━━ SELECTION

Useful or byte sized allocation
declared in <linux/slab.h>
preferred choice if allocations are not multiples of page size
void * kmalloc(size_t size, gfp_t flags)
returned memory is at least size bytes in length

struct dog *p;

p = kmalloc(sizeof(struct dog), GFP_KERNEL);

if (!p)
   /* handle error ... */

gfp_mask Flags
- flags defined in linux/types.h
- as unsigned int
- Flag Types
  - action modifiers
    - how memory is allocated
    - eg. during interrupt handler allocations should fail but never sleep
  - zone modifiers
    - specify where the memory is allocated
  - types
    - Specify combination of action and zone modifiers
    - GFP_KERNEL
      - for code in process context
Action Modifiers

+------------------------------------------------------------------------+  
| Flag             | Description                                         |
+------------------------------------------------------------------------+
|__GFP_WAIT        | The allocator can sleep.                            |
|__GFP_HIGH        | The allocator can access emergency pools.           |
|__GFP_IO          | The allocator can start disk I/O.                   |
|__GFP_FS          | The allocator can start filesystem I/O.             |
|__GFP_COLD        | The allocator should use cache cold pages.          |
|__GFP_NOWARN      | The allocator does not print failure warnings.      |
|__GFP_REPEAT      | The allocator repeats the allocation if it          |
|                  | fails, but the allocation can potentially fail.     |
|__GFP_NOFAIL      | The allocator indefinitely repeats the allocation.  |
|                  | The allocation cannot fail.                         |
|                  |                                                     |
|__GFP_NORETRY     | The allocator never retries if the allocation       |
|                  | fails.                                              |
|__GFP_NOMEMALLOC  | The allocator does not fall back on reserves.       |
|__GFP_HARDWALL    | The allocator enforces “hardwall” cpuset boundaries.|
|__GFP_RECLAIMABLE | The allocator marks the pages reclaimable.          |
|__GFP_COMP        | The allocator adds compound page metadata           | 
+------------------------------------------------------------------------+

Sample usage

// Sleepable, Disk IO able, file system operationable
ptr = kmalloc(size, __GFP_WAIT | __GFP_IO | __GFP_FS);

kmalloc calls ultimately use the alloc_pages and above grants great flexibility in page allocation
Zone Modifiers

+------------------------------------------------------------+
|Flag          | Description                                 |
+------------------------------------------------------------+  
|__GFP_DMA     | Allocates only from ZONE_DMA                |
|__GFP_DMA32   | Allocates only from ZONE_DMA32              |
|__GFP_HIGHMEM | Allocates from ZONE_HIGHMEM or ZONE_NORMAL  |
+------------------------------------------------------------+

Use GFP_DMA if you must have dma-able memory
__GFP_HIGHMEM can use if needed
- only alloc_pages can return High memory
- since logical address cannot be returned for memory not mapped into kernels virtual address space
Type Flags
- specify combinations of action and zone modifiers
- simpler and less error prone

+--------------------------------------------------------------------+
|Flag          | Description                                         |
+--------------------------------------------------------------------+  
|GFP_ATOMIC        | The allocation is high priority and must
|                  | not sleep. This is the flag to use in interrupt
|                  | handlers, in bottom halves, while holding a spin-
|                  | lock, and in other situations where you cannot sleep.

━━━━
━━ AVAILABLE RECORDS

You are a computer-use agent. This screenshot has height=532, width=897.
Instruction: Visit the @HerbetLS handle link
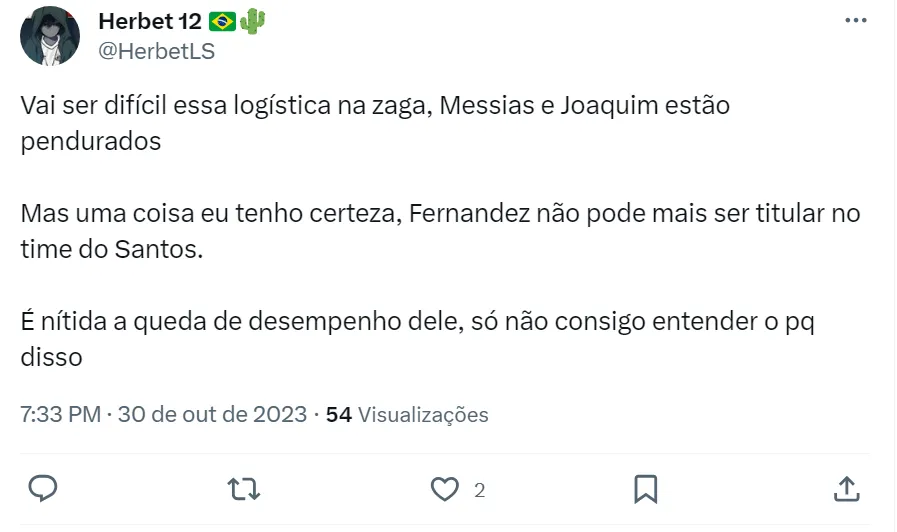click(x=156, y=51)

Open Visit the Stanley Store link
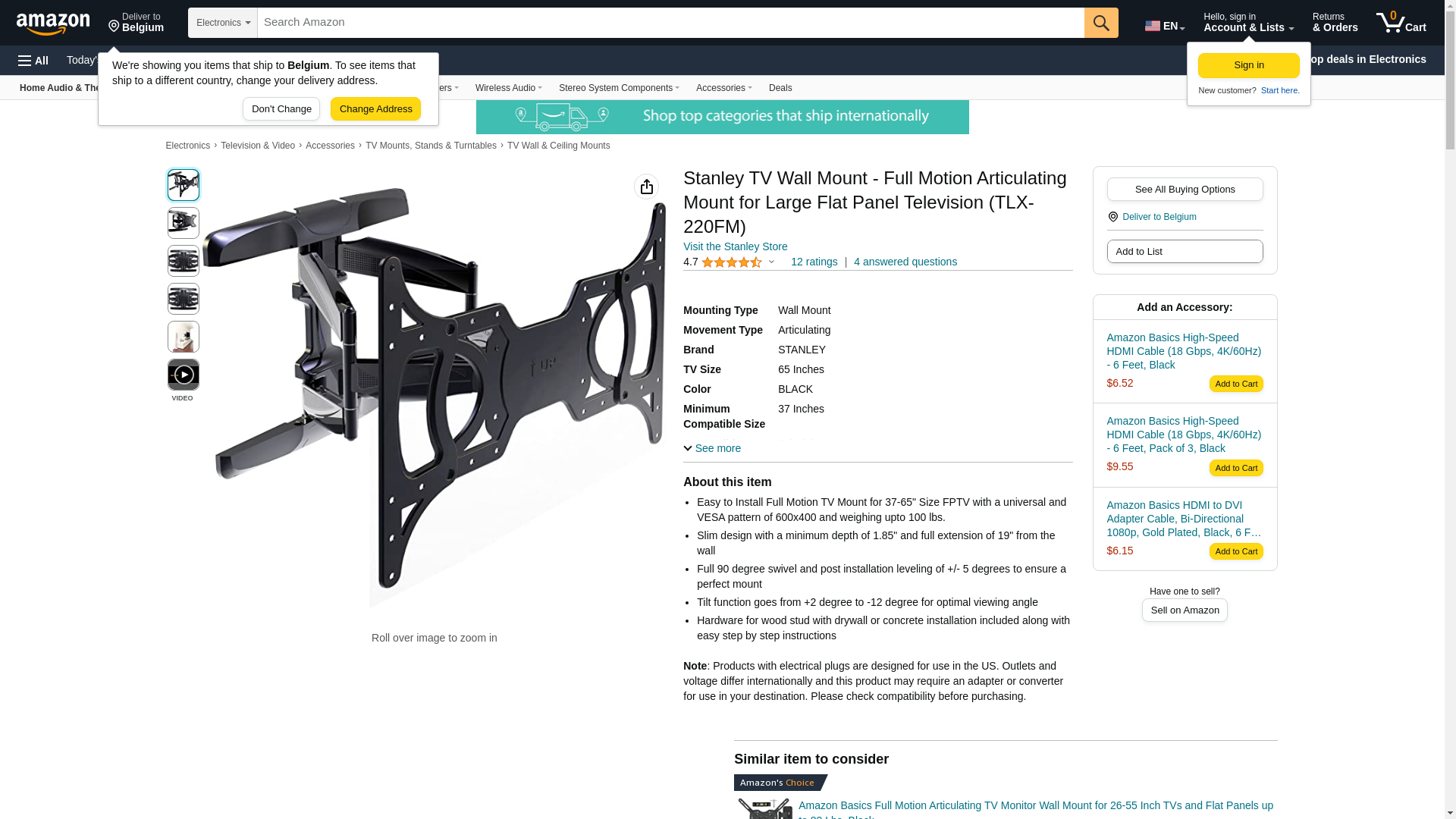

━━━━
━━ AVAILABLE RECORDS

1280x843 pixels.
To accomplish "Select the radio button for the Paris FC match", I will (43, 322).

━━━━

* ACTIONS TO TAKE:
1: Quote the kmalloc notes starting at "Useful or byte" and ending at "size, gfp_t flags)".
2: Copy every line of the records that contains the word "Visit", treating case as significant.

* ANSWERS IN ORDER:
1:
Useful or byte sized allocation
declared in <linux/slab.h>
preferred choice if allocations are not multiples of page size
void * kmalloc(size_t size, gfp_t flags)

2:
Instruction: Visit the @HerbetLS handle link
Open Visit the Stanley Store link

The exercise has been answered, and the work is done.